Exercise 0.16: Prove that the ring $\Bbb Z[\omega]$ is a UFD, where $\omega^2+\omega+1=0$.
This is what I've tried:
Let $N(a+b\omega)=(a+b\omega)(a+b\omega^2)=a^2-ab+b^2$, where $a+b\omega\in\Bbb Z[\omega]$. If $p\equiv_6 1$, then $(\frac{-3}{p})=1$ so there exists an $s\in\Bbb Z$ such that $p\mid s^2+3$. We have $$s^2+3=(s+1+2\omega)(s+1+2\omega^2)\tag{1}$$
Also, $p\not\mid s+1+2\omega,s+1+2\omega^2$ so $p$ is not prime.
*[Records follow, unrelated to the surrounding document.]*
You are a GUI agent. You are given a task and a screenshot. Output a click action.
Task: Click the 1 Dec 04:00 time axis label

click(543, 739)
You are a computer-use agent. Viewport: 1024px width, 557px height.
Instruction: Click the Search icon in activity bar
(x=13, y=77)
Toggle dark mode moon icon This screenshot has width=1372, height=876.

Therefore $p=\alpha\beta$, where $\alpha,\beta\in\Bbb Z[\omega]$ and non of them are units. Taking the norm we get $p^2=N(\alpha\beta)=N(\alpha)N(\beta)$. This gives $N(\alpha)=N(\beta)=p$ since $N(\alpha),N(\beta)\neq 1$. Therefore $$p=a^2-ab+b^2\tag{2}$$
The rest is manipulating eq. (2) with algebra:
$$4p=(2a-b)^2+3b^2\\p=\left(a-\frac{b}{2}\right)^2+3\left(\frac{b}{2}\right)^2$$
Both $a,b$ cannot be even, otherwise $2\mid p$ by eq. (2). Setting $2x=b, y=a-x$ yields $$p=y^2+3x^2$$
Is this correct?